CRT patients also demonstrated an acceptably low rate of adverse effects with no grade 4–5 toxicities reported. The only grade 3 events were two cases of pneumonitis (8%, Fig. 2b) and dyspnea (8%). The grade 2 toxicities were rib fracture (n = 2, 8%), chest wall pain (n = 3, 13%), pneumonitis (n = 1, 4%), and dyspnea (n = 2, 8%). Again, ascertainment of the cause of dyspnea was not possible and may have been related to treatment, natural progression of underlying lung disease, or other factors. Dosimetric parameters in BED3 for patients who experienced these toxicities are listed in Table 2.
Cumulative BED3 doses for patients who experienced grade 2–3 events are reported in Table 2. Cumulative BED3 doses for the entire patient cohort are presented in Table 3, including details of cumulative thoracic OAR BED3 parameters associated with toxicities not exceeding grade 3.
Lastly, for each case of grade 3 toxicity (n = 5), we evaluated the predicted doses to the corresponding OARs based on simple summation of the nominal doses versus the BED3 dose sum. It was noted that, in two (40%) instances, the former reported lower doses to OARs as compared to the latter (Fig. 2), suggesting that BED3-based dose sum planning may better predict higher-grade adverse events. These data suggest that BED3 dose sums may have higher utility in establishing dose-volume constraints as compared to nominal dose sums and may allow clinicians to anticipate long-term re-RT toxicities in a more accurate fashion.

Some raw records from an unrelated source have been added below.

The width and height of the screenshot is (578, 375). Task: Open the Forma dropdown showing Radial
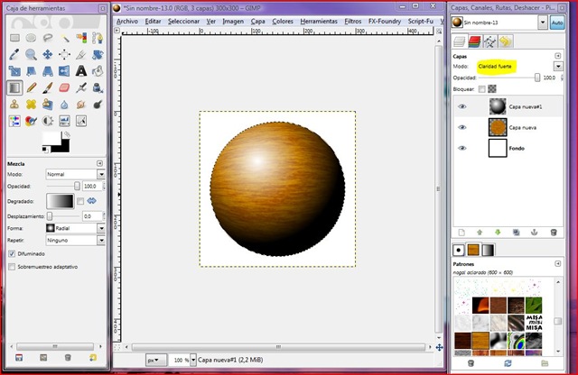(x=75, y=229)
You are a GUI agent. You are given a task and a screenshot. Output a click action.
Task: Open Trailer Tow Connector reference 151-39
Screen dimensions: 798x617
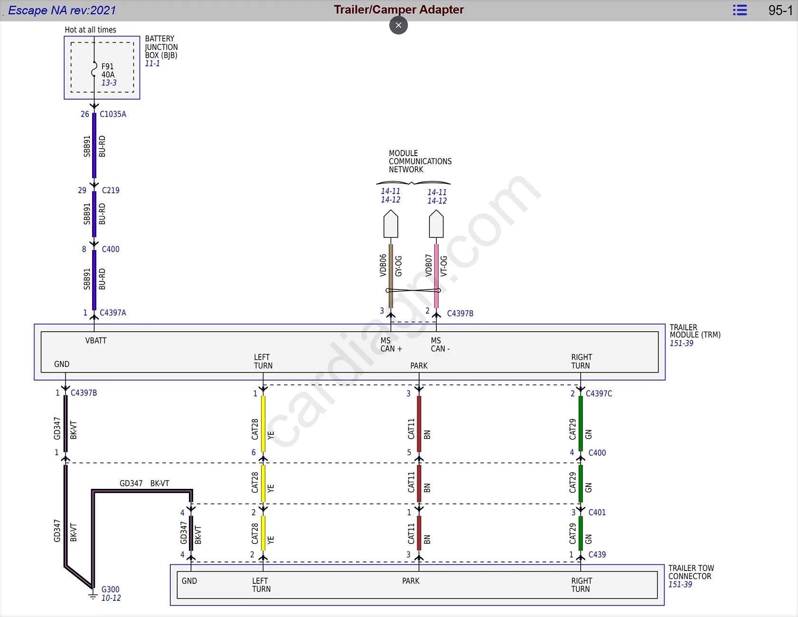click(x=680, y=584)
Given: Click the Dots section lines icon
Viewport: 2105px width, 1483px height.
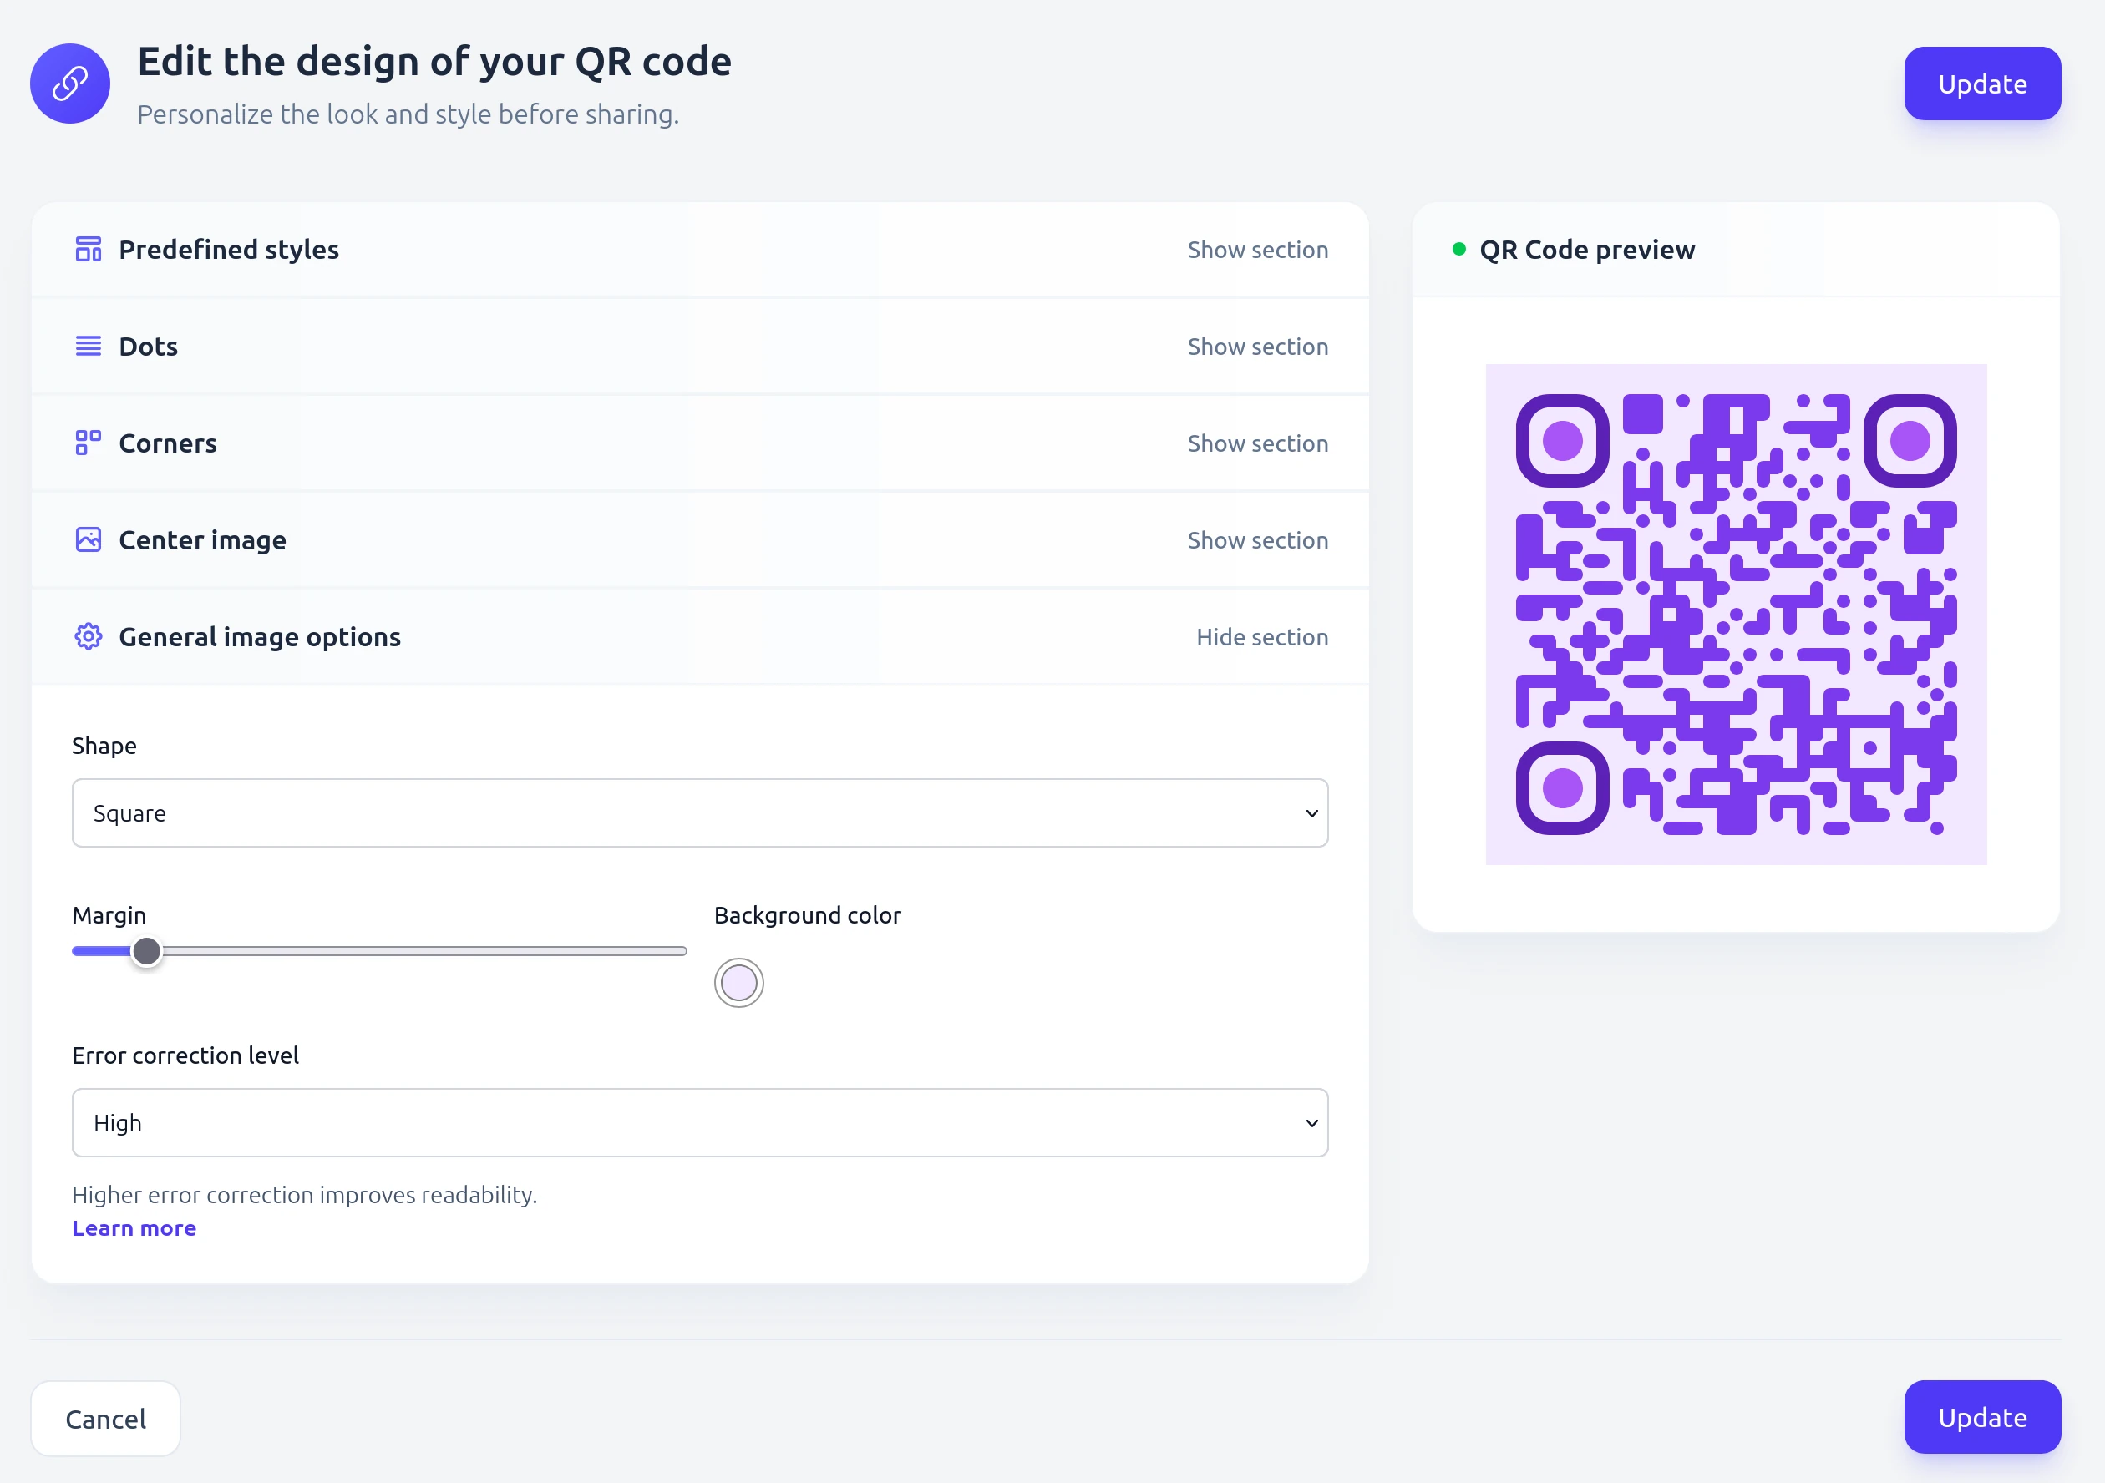Looking at the screenshot, I should pyautogui.click(x=88, y=346).
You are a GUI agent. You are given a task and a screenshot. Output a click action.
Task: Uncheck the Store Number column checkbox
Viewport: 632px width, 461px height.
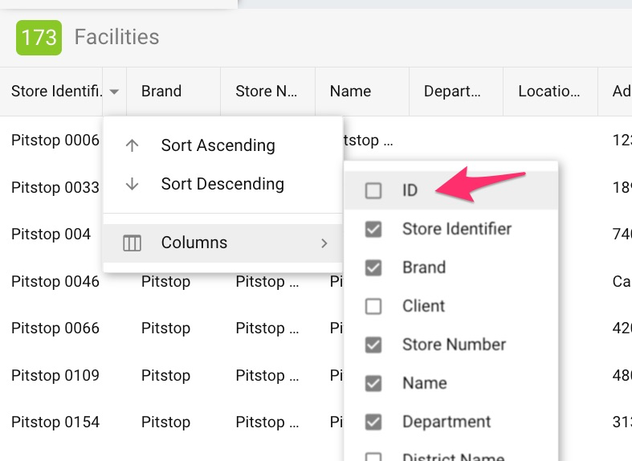pos(373,345)
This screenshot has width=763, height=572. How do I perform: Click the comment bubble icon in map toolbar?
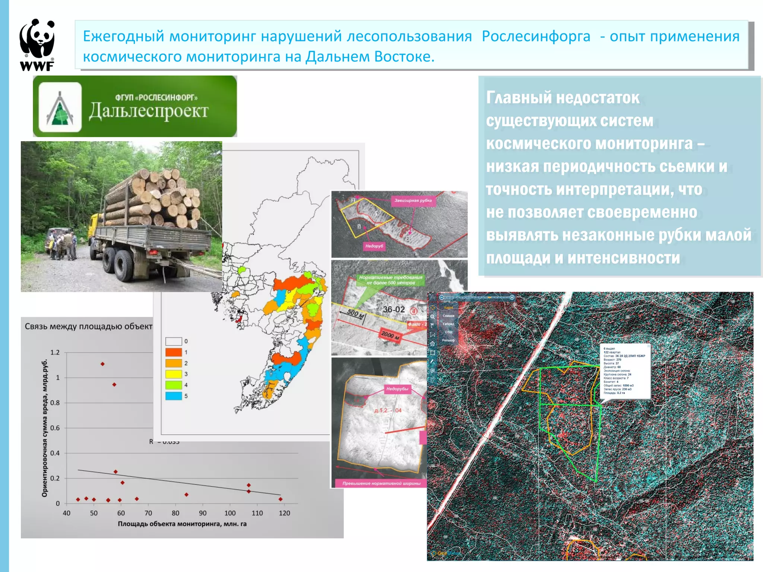pyautogui.click(x=433, y=371)
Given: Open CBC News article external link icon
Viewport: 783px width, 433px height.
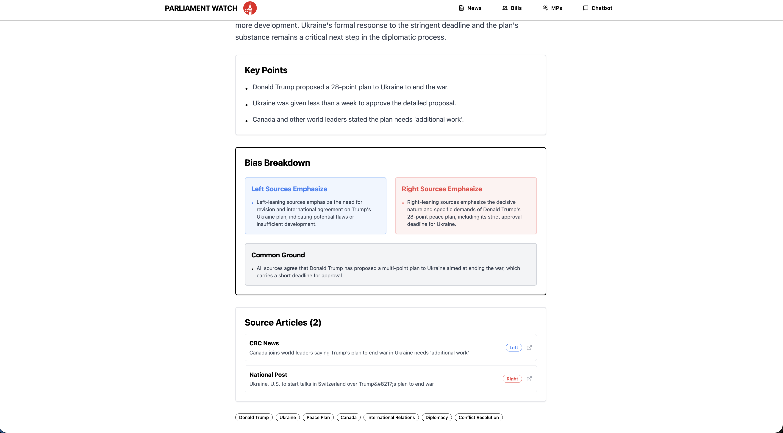Looking at the screenshot, I should tap(529, 347).
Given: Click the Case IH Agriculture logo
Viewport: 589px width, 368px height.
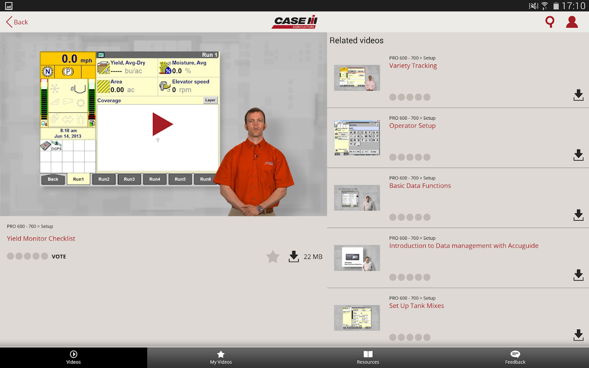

Re-irradiation is a technically challenging undertaking for which few standardized approaches exist. This is in part due to the lack of a common language to assess dose tolerance in relation to toxicity in the re-RT setting. To better address this knowledge gap and provide new tools for studying and developing thresholds for re-RT, we developed a novel algorithm that allows for anatomically accurate three-dimensional mapping of composite BED distributions from nominal doses. This approach provides a practical framework to assist clinicians in deciding upon dose/fractionation schemes for this population. Further, it may allow dose constraints to be generated based on the BED an OAR has already received. Preliminary analysis of each grade 3 event indicates that BED3-based planning may better anticipate higher-grade toxicities and enable clinicians to more confidently develop treatment plans that minimize morbidity. The success of this platform in our cohort of thoracic patients receiving re-RT is noteworthy and analogous studies in other disease sites are encouraged.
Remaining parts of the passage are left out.